Osmar

Personal information
- Full name: Osmar Ferreira Júnior
- Date of birth: 21 March 1987 (age 37)
- Place of birth: São Gonçalo, Rio de Janeiro, Brazil
- Height: 1.81 m (5 ft 11+1⁄2 in)
- Position(s): Forward

Youth career
- 2002–2007: Fluminense

Senior career*
- Years: Team / Apps / (Gls)
- 2006–2007: Fluminense / 4 / (0)
- 2007: Dinamo Zagreb / 0 / (0)
- 2007: → Inter Zaprešić (loan) / 6 / (0)
- 2008: América (RJ) / 3 / (0)
- 2008–2009: Macaé / 6 / (3)
- 2011–2012: Operário Ferroviário / 8 / (1)
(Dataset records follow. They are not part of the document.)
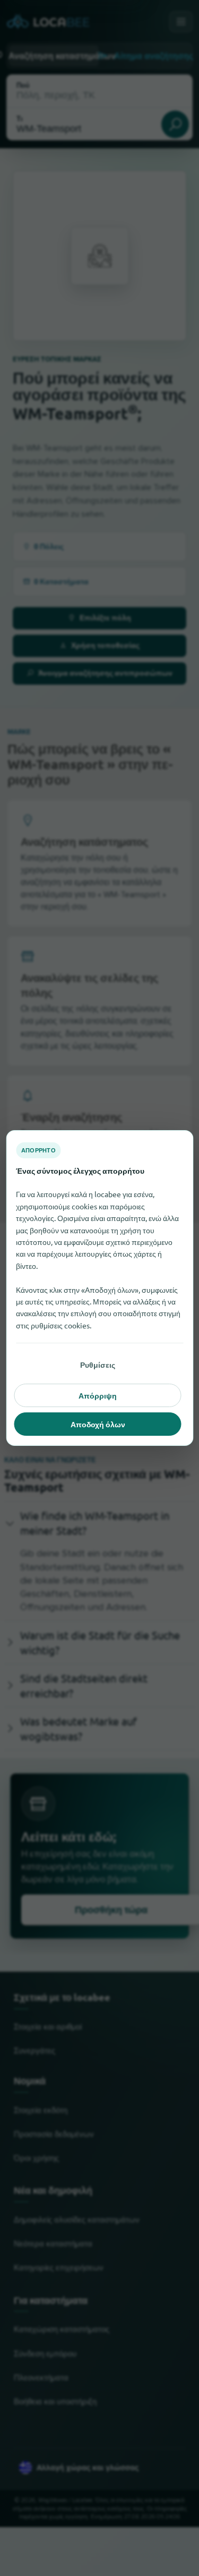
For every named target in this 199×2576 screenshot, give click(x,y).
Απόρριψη (98, 1395)
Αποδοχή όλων (98, 1424)
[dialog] (99, 1288)
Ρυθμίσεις (97, 1364)
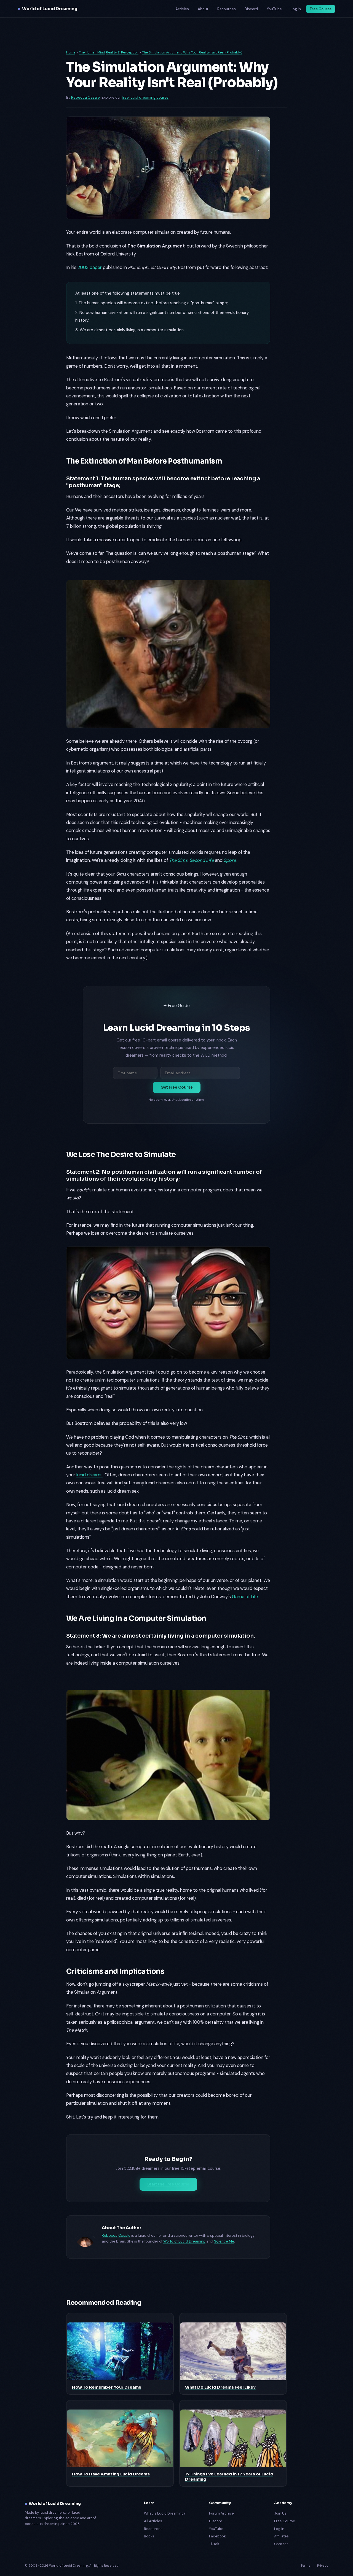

= Osmar (footballer, born March 1987) =

Brazilian footballer

Osmar Ferreira Júnior (born 21 March 1987 in São Gonçalo, Rio de Janeiro) is a Brazilian footballer

==Biography==
Osmar started his career at Fluminense. In mid-2007 he left for Croatian club Dinamo Zagreb but in February 2008 returned to América (RJ). In June 2008 he was signed by Série C club Macaé, which he scored 3 goals (1 goal and a brace) for the team at the first stage. Osmar signed on 2 January 2011 for Operário Ferroviário Esporte Clube.